O TEMPO E O VENTO

A trilogia “O Tempo e o Vento”, de Érico Veríssimo, é uma das mais fortes, densas e emocionantes da literatura brasileira. Tem de tudo. História, aventura, descobrimento, rompimento, união, ódio, amor, paixão, sonhos.
Composta por “O Continente”, “O Retrato” e “O Arquipélago”, a trilogia já foi levada ao teatro e TV, com grande sucesso, tendo Tarcísio Meira vivendo o Capitão Rodrigo Cambará, na Rede Globo.
Neste final de semana, a história apaixonante das famílias Amaral e Terra-Gambará, considerada a “obra definitiva” sobre a formação do estado do Rio Grande do Sul, chega aos cinemas com grande expectativa.
A direção é de Jayme Monjardim, que acostumado às novelas, deixa o filme enveredar, em algumas passagens, pelo formato de teledramaturgia.

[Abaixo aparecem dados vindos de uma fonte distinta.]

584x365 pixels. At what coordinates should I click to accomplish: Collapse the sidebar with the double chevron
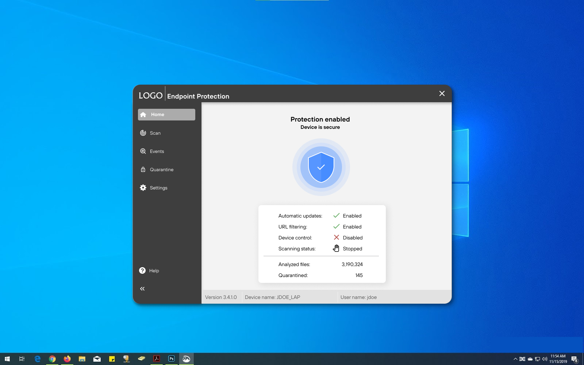click(142, 289)
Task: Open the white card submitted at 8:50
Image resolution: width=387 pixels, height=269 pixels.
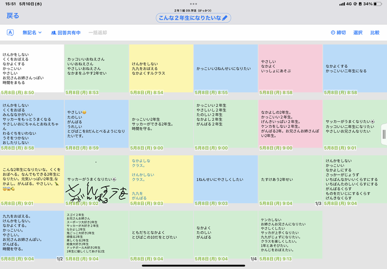Action: coord(32,69)
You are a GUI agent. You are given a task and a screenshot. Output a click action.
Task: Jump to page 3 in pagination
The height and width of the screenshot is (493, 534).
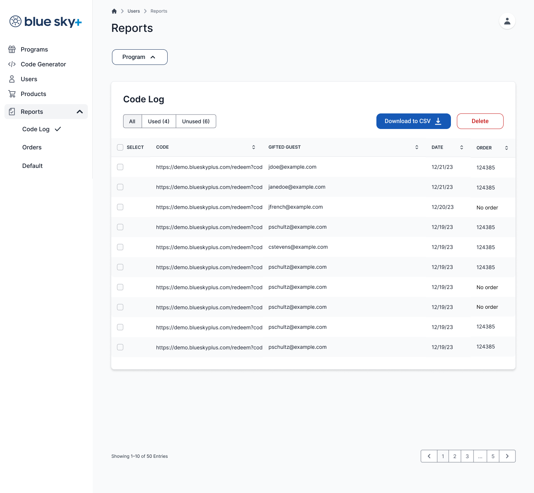click(x=467, y=456)
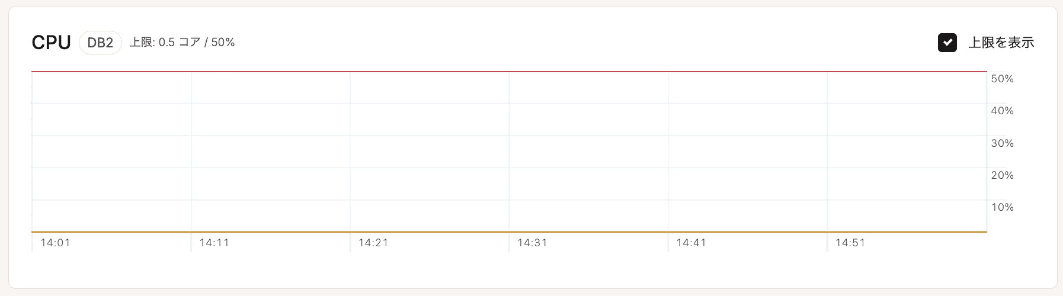Click the CPU chart title
This screenshot has height=296, width=1063.
[x=51, y=43]
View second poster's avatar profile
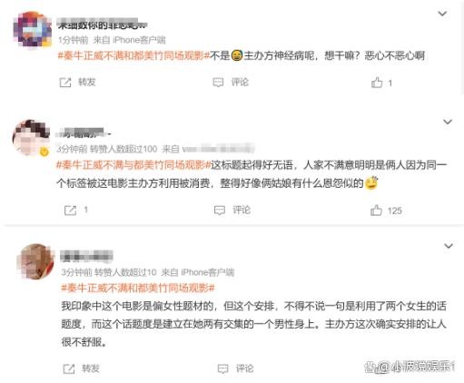Viewport: 464px width, 383px height. click(30, 138)
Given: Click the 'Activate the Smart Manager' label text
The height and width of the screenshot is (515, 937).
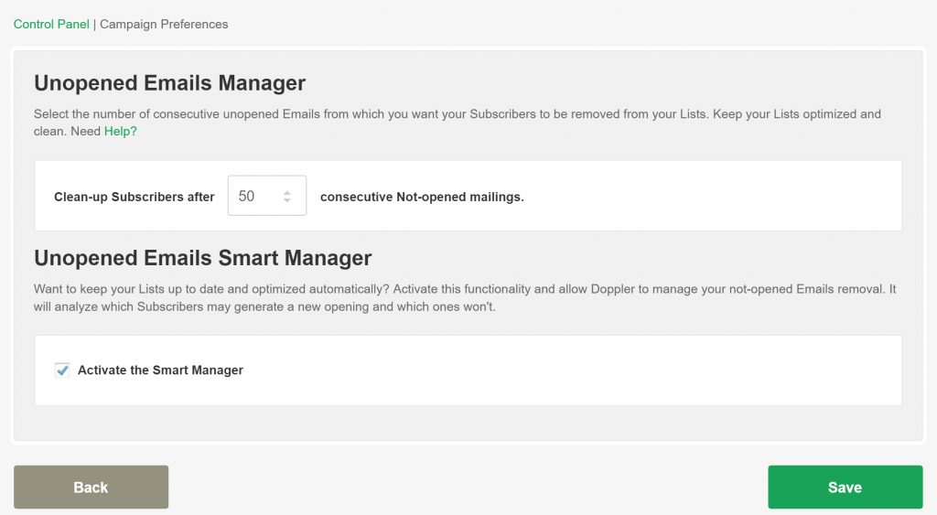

Mas não se preocupe, não prejudica em nada a obra cinematográfica, rica em imagens, excelente figurino e locações escolhidas com muito gosto.
Thiago Lacerda vive o Capitão Rodrigo e, por favor, se você já viu o personagem interpretado por Tarcísio Meira, esqueça. Não tem nada a ver, apesar do esforço de Lacerda. Esqueça porque a obra é mais forte. A história é muito mais importante e o seu conteúdo cultura é imenso.
Quer uma grande interpretação? A Bibiana Terra vivida pela extraordinária Fernanda Montenegro. Ela interpreta Bibiana nas suas últimas 24 horas, quando, no leito de morte, se reencontra com o seu falecido marido, Capitão Rodrigo. As lembranças começam a fluir. Eles vão relembrar os fatos marcantes de suas vidas, o encontro, a guerra, as discussões e tudo que cercaram suas histórias. O encontro entre os dois é um dos momentos mais emocionantes do longa-metragem.
A jovem Bibiana é interpretada por Marjorie Estiano, que também deixa a desejar, assim como Cléo Pires, que desperdiçou a chance de mostrar seu talento com uma personagem de personalidade extremamente forte como Ana Terra.
O orçamento do filme é de R$ 13 milhões, o maior do ano no país.
Tomara que cumpra uma missão importante: levar mais pessoas a ler a obra de Érico Veríssimo, impossível de ser exposta em cerca de duas horas no cinema.
Mesmo assim, “O Tempo e o Vento” é ponto positivo para o cinema brasileiro, pois leva a nossa cultura e parte da história da nossa formação federativa.